O balanço do Plano Anual de Endividamento (PAE) foi apresentado esta Segunda-feira no Museu da Moeda pelo director-geral da Unidade de Gestão da Dívida Pública (UGD), Dorivaldo Teixeira.
O crescimento da dívida explica-se sobretudo pelas emissões de Eurobonds, disse o responsável, sublinhando que o financiamento está agora menos concentrado no curto prazo, o que melhora o perfil negocial do Estado e visa reduzir as taxas de juro. Transportes e energia estão entre os sectores que mais consomem financiamento.
Do total, a dívida externa representava 50,91 mil milhões de dólares, mantendo o maior peso na carteira, enquanto a dívida interna ascendia a 21,14 mil milhões de dólares.
O endividamento líquido executado no semestre, no valor de 4.327,1 mil milhões de kwanzas, excedeu em 5,2 por cento o limite programado no PAE, um desvio de 214,7 mil milhões de kwanzas que Dorivaldo Teixeira desvalorizou, já que deverá ser absorvido com as amortizações do segundo semestre.
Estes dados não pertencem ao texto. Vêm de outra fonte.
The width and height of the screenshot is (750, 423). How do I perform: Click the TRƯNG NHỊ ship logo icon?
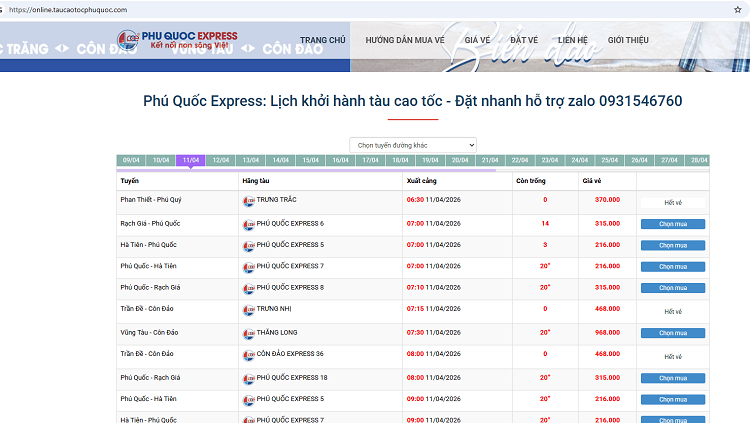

As tensões geopolíticas, nomeadamente a guerra no Irão, provocaram aumentos na cotação do petróleo, principal produto de exportação angolano, fazendo subir o preço por barril, mas os ganhos foram limitados por constrangimentos na produção.
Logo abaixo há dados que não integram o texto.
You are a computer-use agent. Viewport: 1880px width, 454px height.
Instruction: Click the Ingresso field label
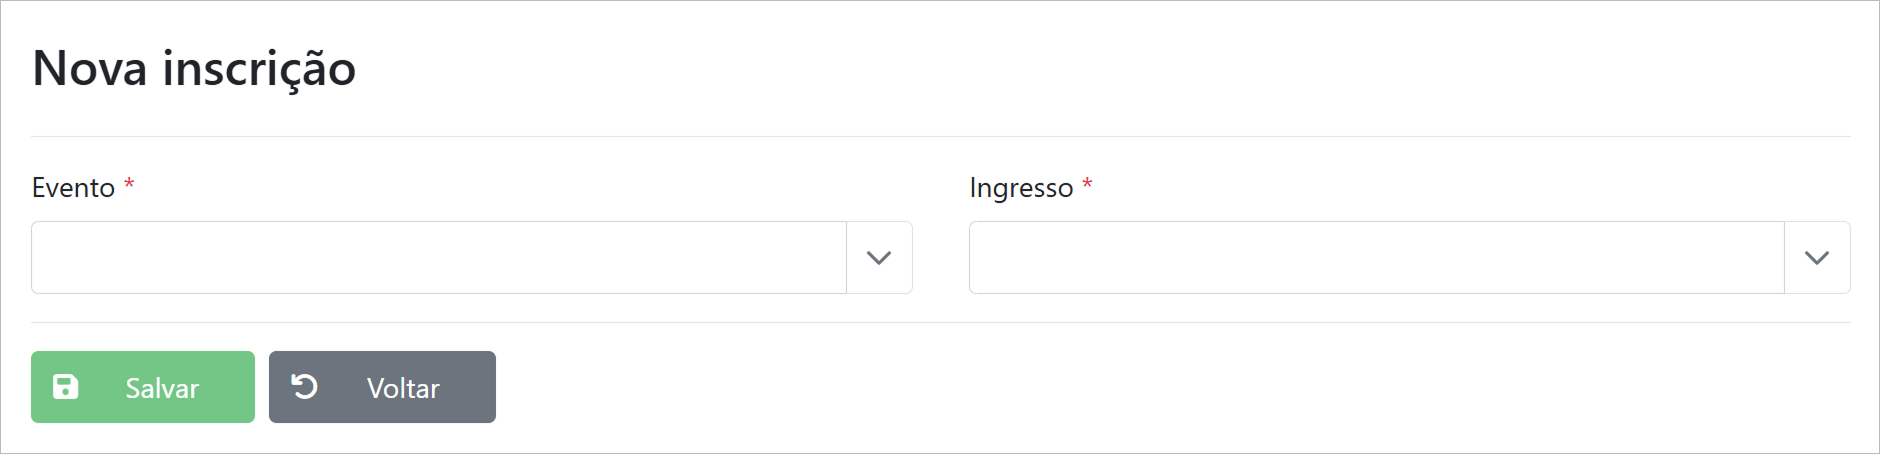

Ainda assim, a escalada dos preços no mercado petrolífero aliada à diminuição da percepção do risco, beneficiou a dívida angolana nos mercados externos, permitindo ao Estado refinanciar-se a taxas mais favoráveis do que nos últimos anos.
Angola regressou em Março ao mercado internacional de capitais e voltou a emitir em Maio, mobilizando cerca de quatro mil milhões de dólares em Eurobonds — 2,5 mil milhões na primeira operação e 1,5 mil milhões na segunda, destacou o secretário de Estado para as Finanças e Tesouro, Ottoniel dos Santos, na sessão de abertura.
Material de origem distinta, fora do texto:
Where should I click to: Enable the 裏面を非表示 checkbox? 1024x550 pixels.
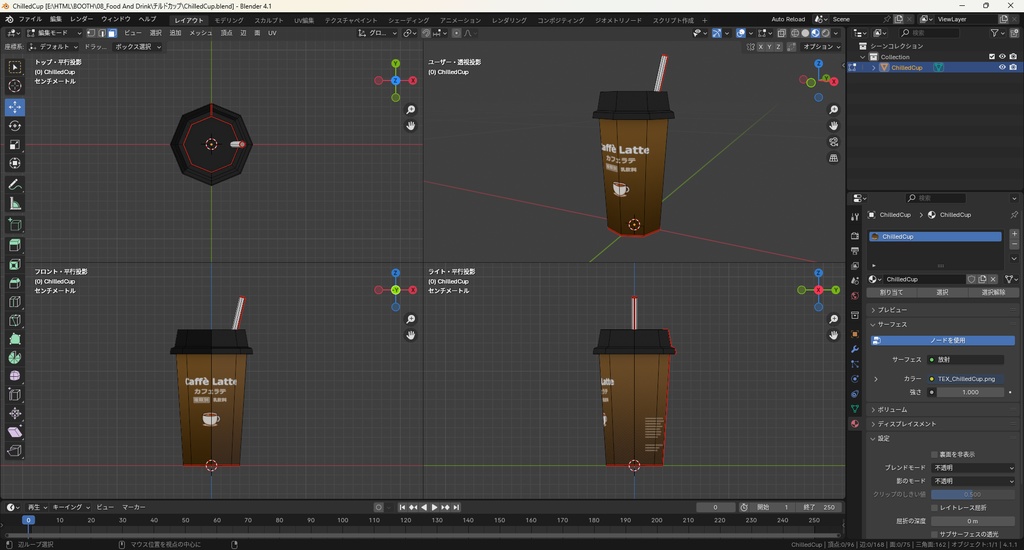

As operações incluíram a recompra antecipada de obrigações no valor total de 1,2 mil milhões de dólares, para aliviar a concentração de amortizações em 2028 e 2029, acrescentou.
No semestre, as emissões e desembolsos totalizaram 9,9 mil biliões de kwanzas e as amortizações efectivas 5,6 biliões milhões de kwanzas.
Já a dívida garantida por petróleo recuou de 7,37 mil milhões de dólares no final de 2025 para 6,83 mil milhões em Junho, destacou o governante, para quem “a sustentabilidade das finanças públicas não pode depender de forma permanente da evolução de uma única matéria-prima”.
Ottoniel dos Santos advertiu, porém, que o peso do serviço da dívida, a exposição cambial elevada e a volatilidade das condições de financiamento internacional continuam a limitar a margem orçamental, afirmando que o trabalho deve continuar “sem triunfalismos”.